Making Mead at LBC and other adventures
A lot of honey.
Well, gentle and gentile readers, I made mead today. No, not just a simple 5 gallon batch and howdy do, ma'am, but rather two different 5 gallon batches with the honey we use in the Bee's Knees bar. As a matter of fact, I used up all the honey that is for Bee's Knees. Well, almost all. I now need another 100 pail of honey as soon as possible. I've called my apiaries. I am going to have to get about 20 hives on this property somewhere in the back. That's right, I need to resurrect my beekeeping.
On Easter Sunday, Happy Eostre Bede, I went to visit my brother Johnny, of City Brewshop fame, and picked up another boatload of equipment. It's been a life long dream of mine to make mead. And now, because of my brother John and the wonderful help of my sweat wife Kim, I'm making two batches of mead. Huzzah!
Two more primary fermenters, with locks, etc, and two new glass secondary carboys, with locks etc. John gave me a great deal. I brought him my new toffee formulation with Pilsner Malt. Really good toffee. On sale soon.
Anyway, this wasn't a very sticky operation, though as you will see by the photos, a lot of water got on the floor. Just a typical brewing and fermenting operation. Now, instead of my kitchen smelling like hops, it smells like honey. Well, honey and chocolate and maybe lamb tangine and pizza.
So, how do you make mead? Well, it's simple. Sanitize everything as for brewing. You glop a lot of honey in a bucket,
17.8 pounds for the Sake Mead, a sweet mead, made with my special local honey and 12 lbs for my Dry Sparkling Mead. Unfortunately, I shorted this recipe by almost 1 pound but will make it up t tomorrow when I add in more nutrients and stir. Making this mead sparkling by bottle conditioning will be a challenge. Think Champagne. Think billions of pounds of pressure. Think explosion. I'm going to have to use Champagne bottles with special caps. Huzzah!

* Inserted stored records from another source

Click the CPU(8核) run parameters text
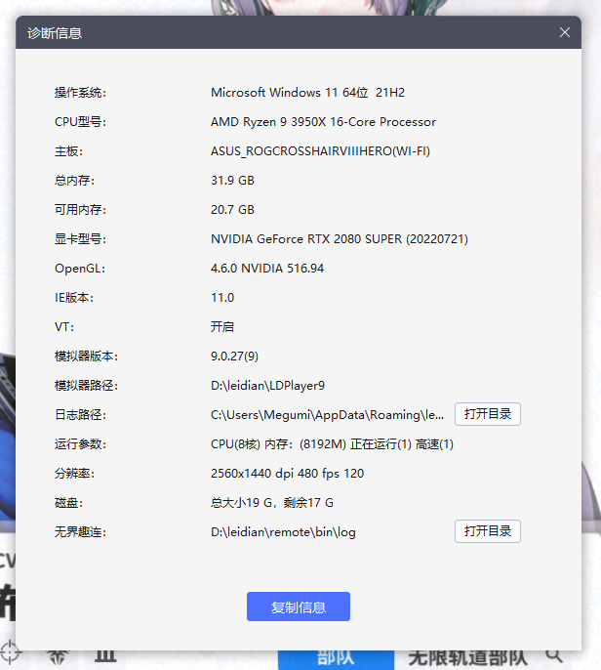The width and height of the screenshot is (601, 670). pos(332,444)
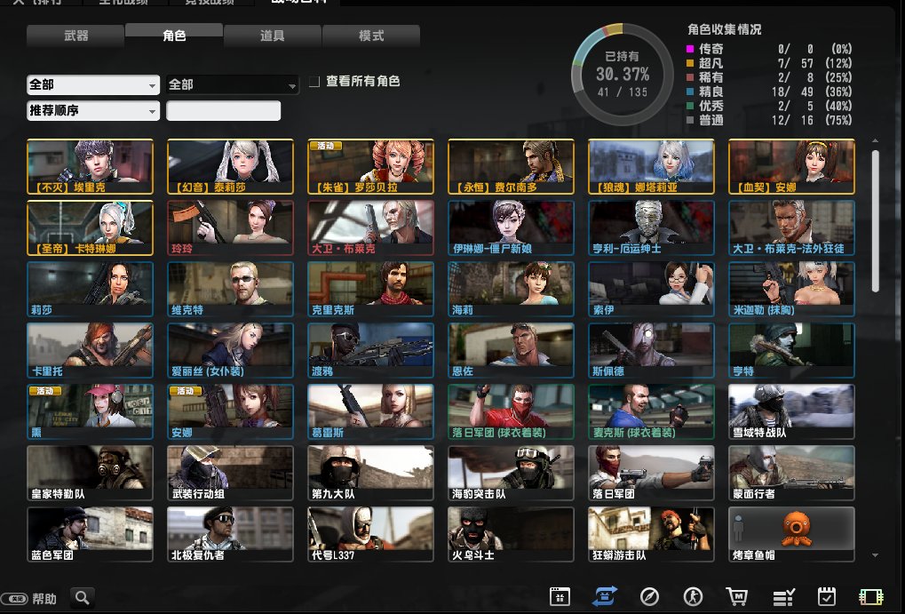The height and width of the screenshot is (614, 905).
Task: Switch to the 武器 tab
Action: [x=75, y=36]
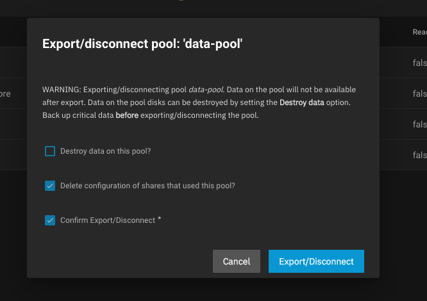Click the cut-off 'ore' text left of dialog

point(5,94)
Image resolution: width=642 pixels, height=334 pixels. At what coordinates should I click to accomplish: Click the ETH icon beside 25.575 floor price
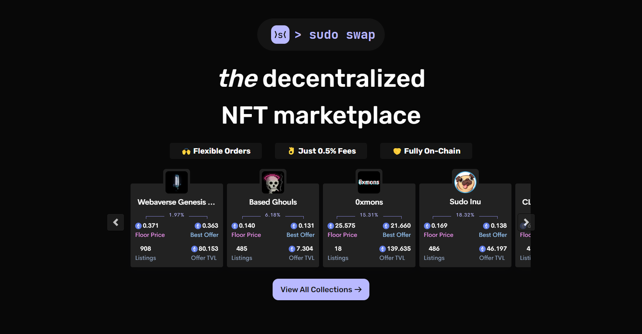click(331, 226)
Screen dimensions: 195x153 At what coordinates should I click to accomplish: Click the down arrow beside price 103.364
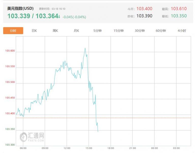tap(59, 17)
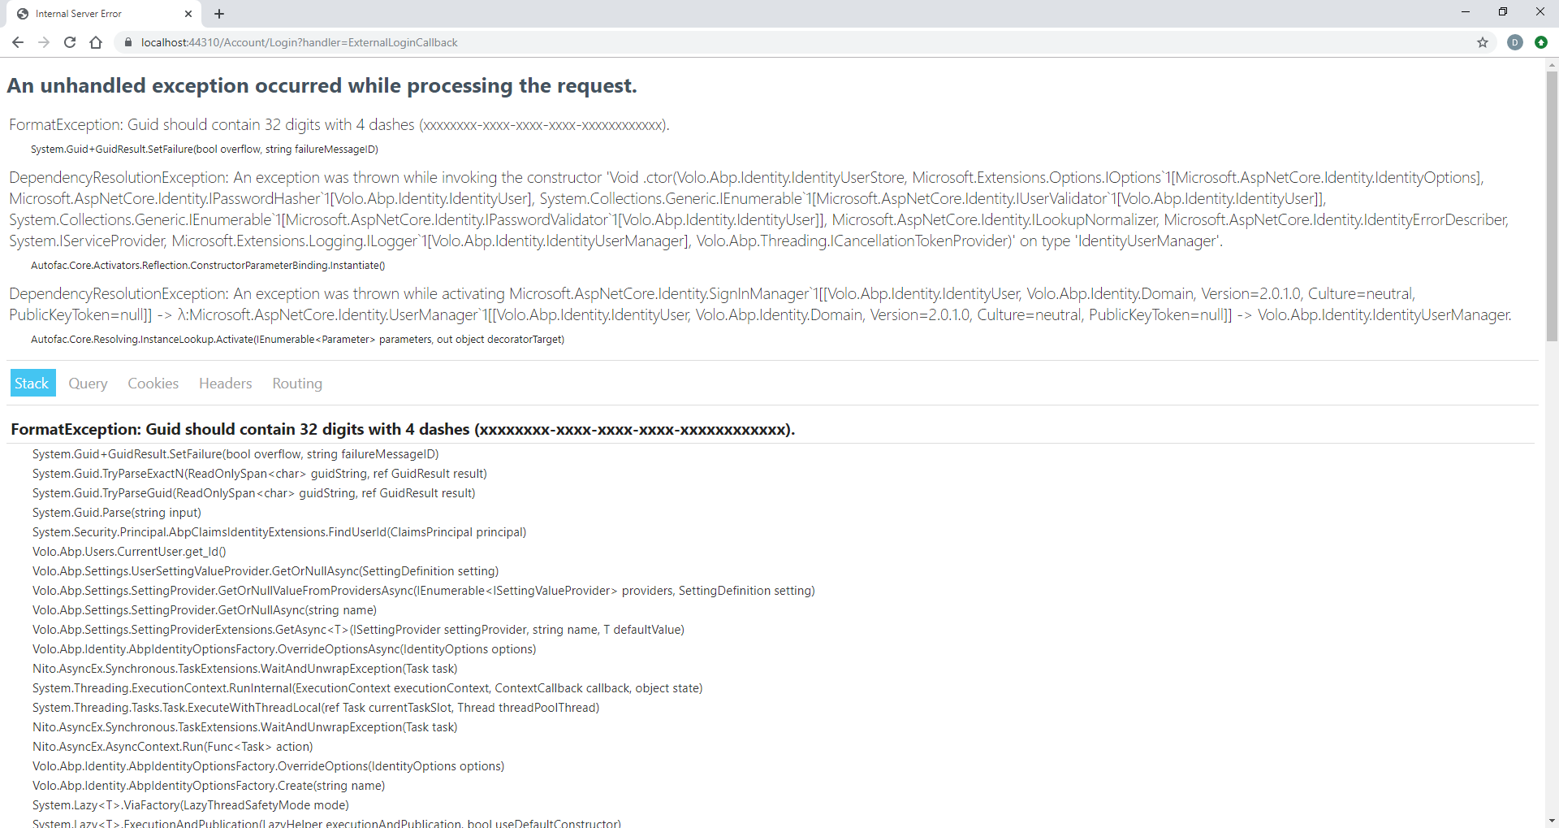Reload the current page
Screen dimensions: 1559x828
[x=69, y=42]
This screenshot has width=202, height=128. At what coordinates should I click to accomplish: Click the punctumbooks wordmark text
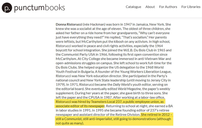[x=40, y=8]
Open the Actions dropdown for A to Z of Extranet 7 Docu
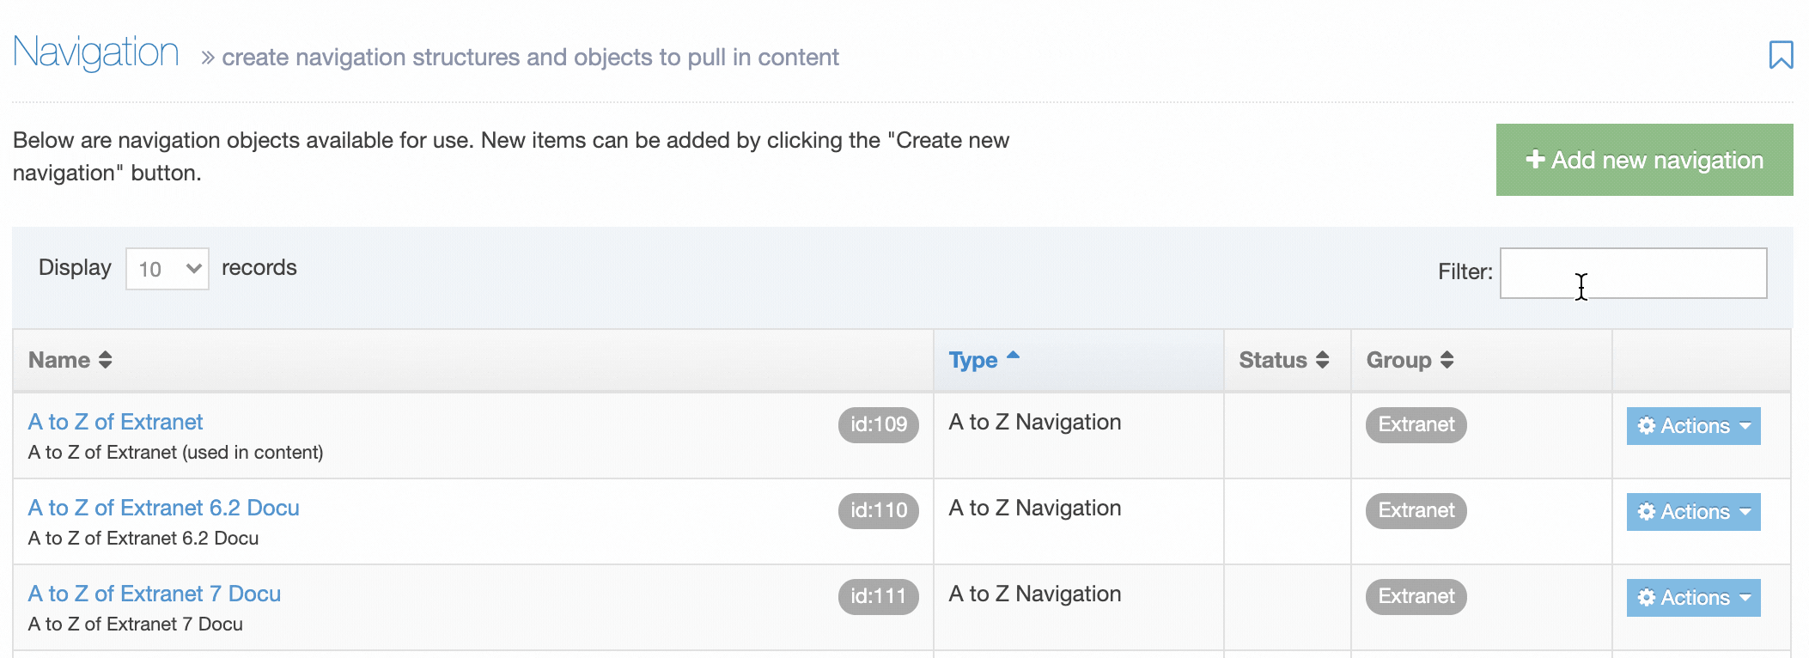 (x=1692, y=597)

Glopping in honey in water and nutrients.
More glopping and water.
Taking gravity reads.
Add some warm water, nutrients, stir and then pitch the yeast in and cover.
Pitching the yeast.
Covering and praying this works. LOL. I had sanitized gloves and everything was clean and sanitized except for the honey though it's hard to culture anything in honey. I did pitch it a little warn, 79 F for the Sack Mead with Sweet Mead Yeast, which likes it warm, and 76 F for the dry mead, with the Champagne yeast, which does not like it warm. Other than that, I think we are on our way. A two week fermentation and then another 2 month secondary fermentation for the dry mead and a 3 month secondary fermentation for the Sack (Sweet) Mead.